Concentrations of potentially harmful chemical compounds in dust collected from air filtration systems on the International Space Station (ISS) exceed those found in floor dust from many American homes, a new study reveals.

In the first study of its kind, scientists analysed a sample of dust from air filters within the ISS and found levels of organic contaminants which were higher than the median values found in US and Western European homes.

Publishing their results in Environmental Science and Technology Letters, researchers from the University of Birmingham, UK, as well as the NASA Glenn Research Center, USA, say their findings could guide the design and construction of future spacecraft.

Contaminants found in the ‘space dust’ included polybrominated diphenyl ethers (PBDEs), hexabromocyclododecane (HBCDD), ‘novel’ brominated flame retardants (BFRs), organophosphate esters (OPEs), polycyclic aromatic hydrocarbons (PAH), perfluoroalkyl substances (PFAS), and polychlorinated biphenyls (PCBs).

BFRs and OPEs are used in many countries to meet fire safety regulations in consumer and commercial applications like electrical and electronic equipment, building insulation, furniture fabrics and foams.

PAH are present in hydrocarbon fuels and emitted from combustion processes, PCBs were used in building and window sealants and in electrical equipment as dielectric fluids, while PFAS have been used in applications like stain proofing agents for fabrics and clothing. However, their potential human health effects have led to some of them being banned or limited in use.

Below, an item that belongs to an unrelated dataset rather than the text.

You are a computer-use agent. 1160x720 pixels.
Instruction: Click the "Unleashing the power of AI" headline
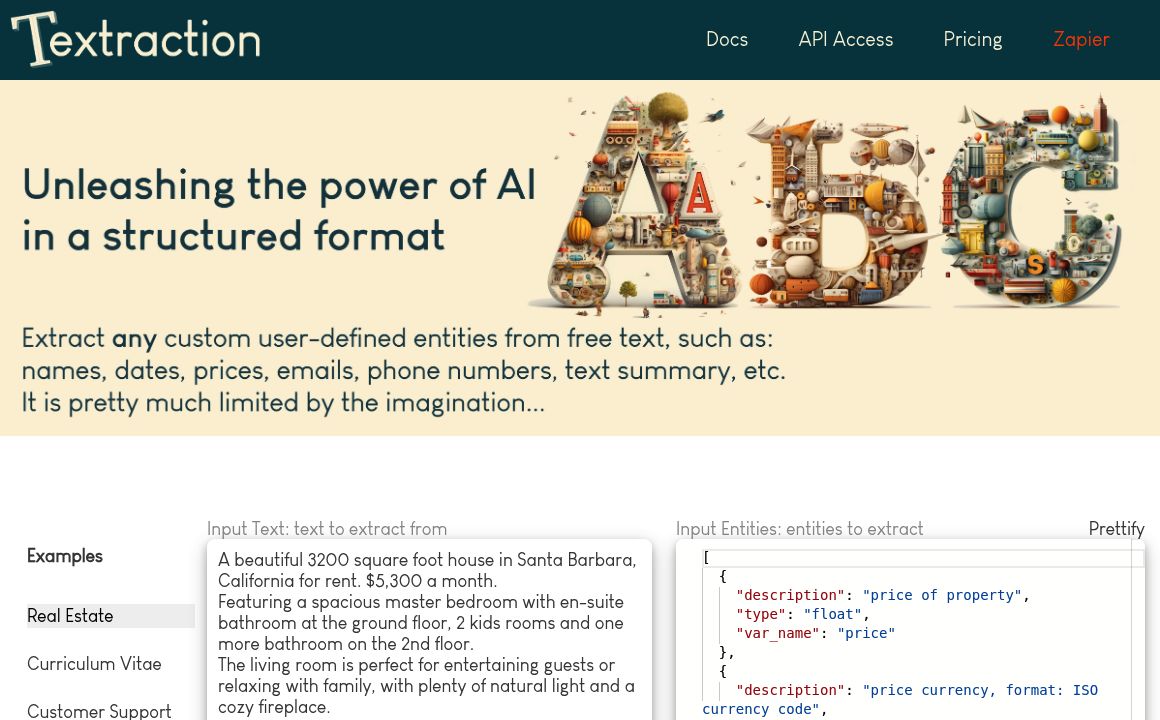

PCBs, some PFAS, HBCDD and the Penta- Octa-, and Deca-BDE commercial formulations of PBDEs, are classed as persistent organic pollutants (POPs) under the UNEP Stockholm Convention. In addition, some PAH are classified as human carcinogens, while some OPEs are under consideration for restriction by the European Chemicals Agency.

Co-author Professor Stuart Harrad, from the University of Birmingham, commented: “Our findings have implications for future space stations and habitats, where it may be possible to exclude many contaminant sources by careful material choices in the early stages of design and construction. 

“While concentrations of organic contaminants discovered in dust from the ISS often exceeded median values found in homes and other indoor environments across the US and western Europe, levels of these compounds were generally within the range found on earth.”

Researchers note that PBDE concentrations in the dust sample falling within the range of concentrations detected in US house dust may reflect use on the ISS of inorganic FRs like ammonium dihydrogen phosphate to make fabrics and webbing flame retardant. They believe that the use of commercially available ‘off-the-shelf’ items brought on board for the personal use of astronauts, such as cameras, MP3 players, tablet computers, medical devices, and clothing, are potential sources of many of the chemicals detected.

Air inside the ISS is constantly recirculated with 8-10 changes per hour. While CO2 and gaseous trace contaminant removal occurs, the degree to which this removes chemicals like BFRs is unknown. High levels of ionizing radiation can accelerate ageing of materials, including breakdown of plastic goods into micro and nanoplastics that become airborne in the microgravity environment. This may cause concentrations and relative abundance of PBDEs, HBCDD, NBFRs, OPEs, PAH, PFAS, and PCBs in ISS dust to differ notably from those in dust from terrestrial indoor microenvironments.

Scientists measured concentrations of a range of target chemicals in dust collected from the ISS. In a microgravity environment, particles float around according to ventilation system flow patterns, eventually depositing on surfaces and air intakes.

Screens covering the ISS HEPA filters accumulate this debris, requiring weekly vacuuming to maintain efficient filtration. Material in ISS vacuum bags comprises of previously airborne particles, clothing lint, hair and other debris generally identified as spacecraft cabin dust. Some vacuum bags were returned to Earth for studies of this unique dust, with a small sample shipped to the University of Birmingham for analysis in the study.